Consulta PowerShell para “top destinos” nas ligações 5158
$inicio = (Get-Date).AddMinutes(-30)
$xpath = "*[System[(EventID=5158) and TimeCreated[timediff(@SystemTime) <= 1800000]]]"
Get-WinEvent -LogName Security -FilterXPath $xpath |
ForEach-Object {
[xml]$x = $_.ToXml()
[pscustomobject]@{
When = $_.TimeCreated
App = ($x.Event.EventData.Data | Where-Object {$_.Name -eq 'Application'}).'#text'
Dst = ($x.Event.EventData.Data | Where-Object {$_.Name -eq 'DestAddress'}).'#text'
Proto= ($x.Event.EventData.Data | Where-Object {$_.Name -eq 'Protocol'}).'#text'
}
} | Where-Object {$_.App -match "dns.exe"} |
Group-Object Dst | Sort-Object Count -Descending | Select-Object -First 10
Política de auditoria via GPO (caminho)
Configuração do Computador → Definições do Windows → Configuração Avançada de Política de Auditoria → Políticas de Auditoria do Sistema → Acesso a Objetos → Filtering Platform Connection.

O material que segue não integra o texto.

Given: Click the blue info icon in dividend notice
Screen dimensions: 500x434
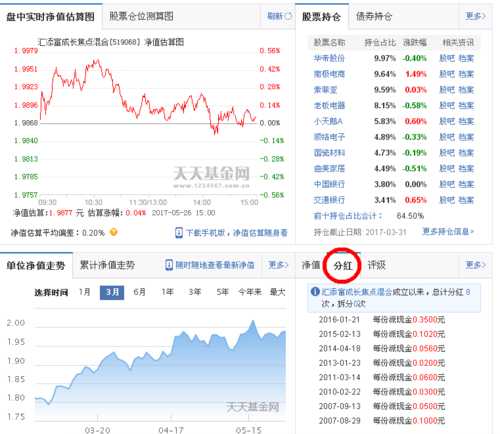Looking at the screenshot, I should click(x=315, y=292).
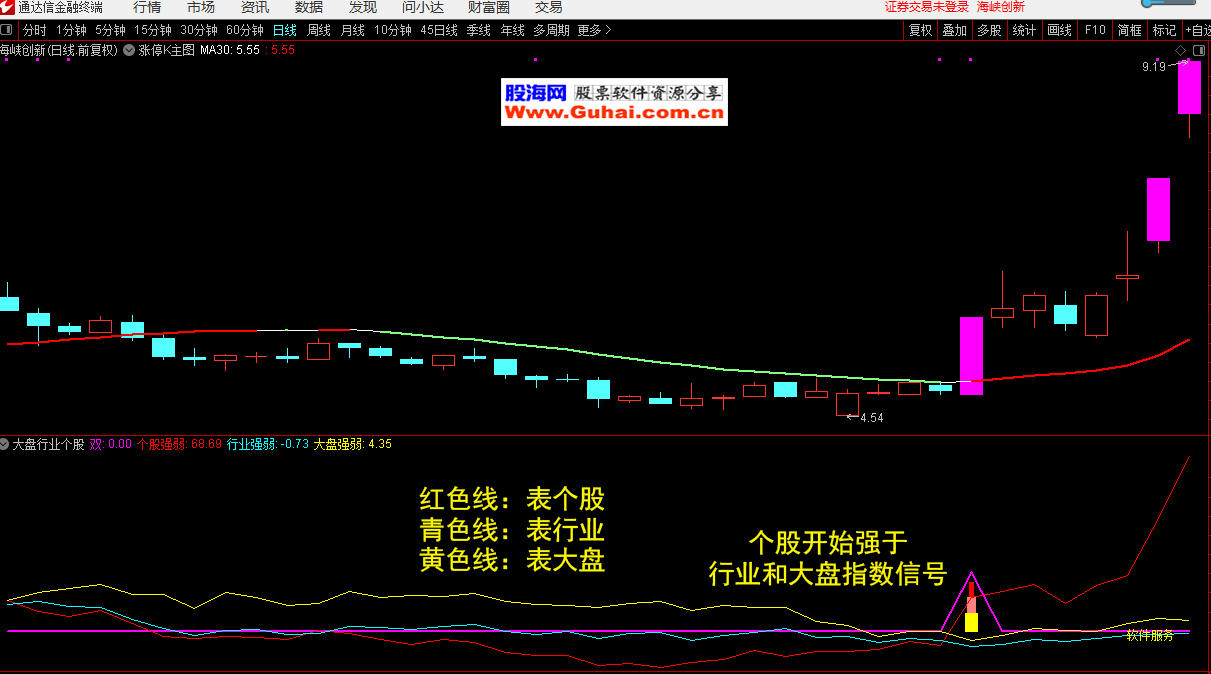This screenshot has width=1211, height=674.
Task: Click the 证券交易未登录 login link
Action: tap(927, 7)
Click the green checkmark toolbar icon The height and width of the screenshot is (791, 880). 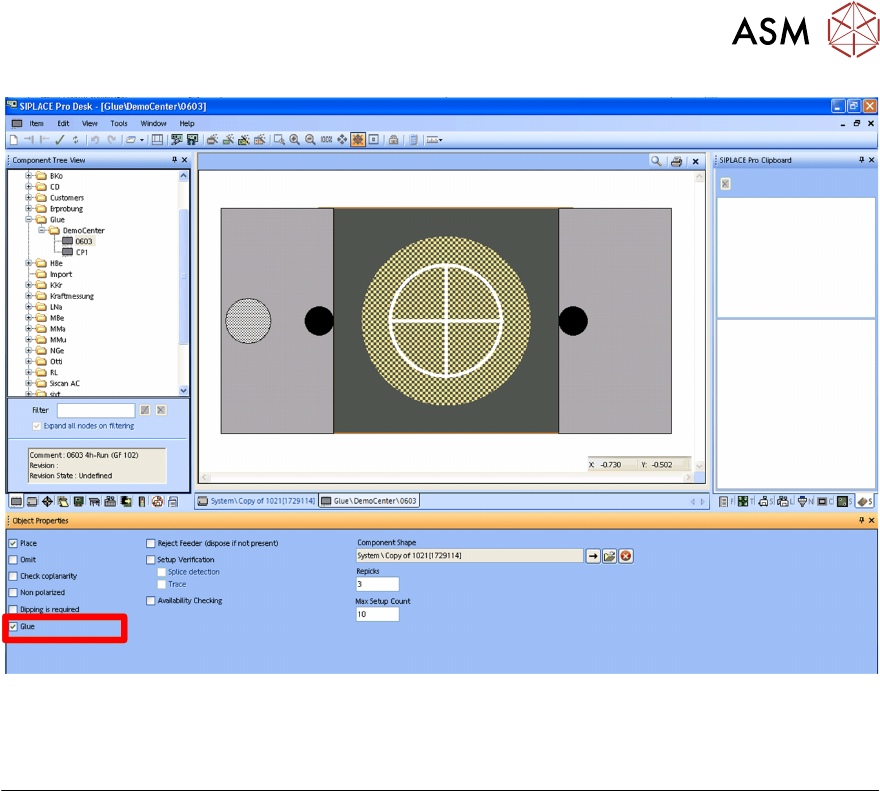pos(60,140)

IDs correlatos úteis para procurar
- Security: 5156 (conexão permitida), 5157 (conexão bloqueada), 5158 (associação de endpoint).
- DNS Server: 4000–4015 (estado do serviço), 5501/5504 (reencaminhamento).
- DNS Client: 1014 (falha de resolução do próprio host).
Resumo executivo (para partilhar com gestão)
O enchimento do Log de Segurança por eventos 5158 originados pelo dns.exe decorre de alto volume de ligações auditadas pelo WFP. As ações de maior impacto são: auditar apenas falhas nesta subcategoria, corrigir a configuração DNS (eliminar loops/duplicações), monitorizar e reduzir tráfego anómalo e dimensionar o Security. Após ajustes e uma janela de estabilidade, o pico cessa e a operação normaliza.